What you need to do –
1) According to the faculty news round-up below, how many active members does the National Academy of Sciences have after this week's elections?
2) Decide whether each statement agrees with the faculty news round-up below. For each, answer yes or no and quote the deciding words from the round-up.
(a) Egelman holds the title of Harrison Distinguished Professor.
(b) Two hundred new members were elected to the National Academy this week.
(c) Egelman's work relies on powerful light microscopes.
3) Reproduce part of the faculty news round-up below word for word. Begin at the words "Graphic showing Faculty", and stop after "microscopes to see.".

---------- Document segment ----------

May 5, 2019 by jzh3v@virginia.edu

Graphic showing Faculty News Weekly Round-Up at UVA School of Medicine.

UVA SOM Faculty News Weekly Round-Up
May 3, 2019

• Edward H. Egelman Elected to Prestigious National Academy of Sciences

Edward H. Egelman, PhD, of the School of Medicine, has been elected to the National Academy of Sciences, one of the highest honors for a scientist. Egelman was among 100 new members elected to the National Academy this week, bringing the number of active members to 2,347.

“This is an amazing honor,” he said. “It is truly gratifying to have my work receive such recognition.”

Egelman is Harrison Distinguished Professor in UVA’s Department of Biochemistry and Molecular Genetics. His work focuses on using cryo-electron microscopy and 3D modeling to map out the world that is far too small for even the most powerful light microscopes to see.

---------- Listed records ----------

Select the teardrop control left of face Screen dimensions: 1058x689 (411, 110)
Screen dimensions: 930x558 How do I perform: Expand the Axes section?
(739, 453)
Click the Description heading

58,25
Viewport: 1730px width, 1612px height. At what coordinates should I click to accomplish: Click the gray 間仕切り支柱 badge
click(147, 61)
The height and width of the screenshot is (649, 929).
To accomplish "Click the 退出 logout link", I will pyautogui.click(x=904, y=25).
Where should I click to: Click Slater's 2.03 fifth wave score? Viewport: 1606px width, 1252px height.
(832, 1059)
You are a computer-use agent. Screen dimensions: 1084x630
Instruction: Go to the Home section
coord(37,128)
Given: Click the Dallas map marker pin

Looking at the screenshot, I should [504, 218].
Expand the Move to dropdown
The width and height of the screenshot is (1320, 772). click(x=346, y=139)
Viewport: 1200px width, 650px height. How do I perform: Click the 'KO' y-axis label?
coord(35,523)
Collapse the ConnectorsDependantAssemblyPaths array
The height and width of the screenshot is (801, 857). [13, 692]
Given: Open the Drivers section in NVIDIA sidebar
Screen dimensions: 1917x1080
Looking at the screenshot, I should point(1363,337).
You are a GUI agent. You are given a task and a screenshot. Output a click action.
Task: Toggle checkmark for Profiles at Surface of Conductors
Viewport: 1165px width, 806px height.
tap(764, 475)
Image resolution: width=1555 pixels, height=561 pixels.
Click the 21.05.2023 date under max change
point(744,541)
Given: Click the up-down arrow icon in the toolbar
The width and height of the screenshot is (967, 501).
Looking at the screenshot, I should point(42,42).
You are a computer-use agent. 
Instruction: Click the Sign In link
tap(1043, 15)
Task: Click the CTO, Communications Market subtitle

----------

Exercise responses –
1) 2,347

2)
(a) Yes: "Egelman is Harrison Distinguished Professor in UVA’s Department of Biochemistry and Molecular Genetics."
(b) No: "Egelman was among 100 new members elected to the National Academy this week"
(c) No: "His work focuses on using cryo-electron microscopy and 3D modeling to map out the world that is far too small for even the most powerful light microscopes to see."

3)
Graphic showing Faculty News Weekly Round-Up at UVA School of Medicine.

UVA SOM Faculty News Weekly Round-Up
May 3, 2019

• Edward H. Egelman Elected to Prestigious National Academy of Sciences

Edward H. Egelman, PhD, of the School of Medicine, has been elected to the National Academy of Sciences, one of the highest honors for a scientist. Egelman was among 100 new members elected to the National Academy this week, bringing the number of active members to 2,347.

“This is an amazing honor,” he said. “It is truly gratifying to have my work receive such recognition.”

Egelman is Harrison Distinguished Professor in UVA’s Department of Biochemistry and Molecular Genetics. His work focuses on using cryo-electron microscopy and 3D modeling to map out the world that is far too small for even the most powerful light microscopes to see.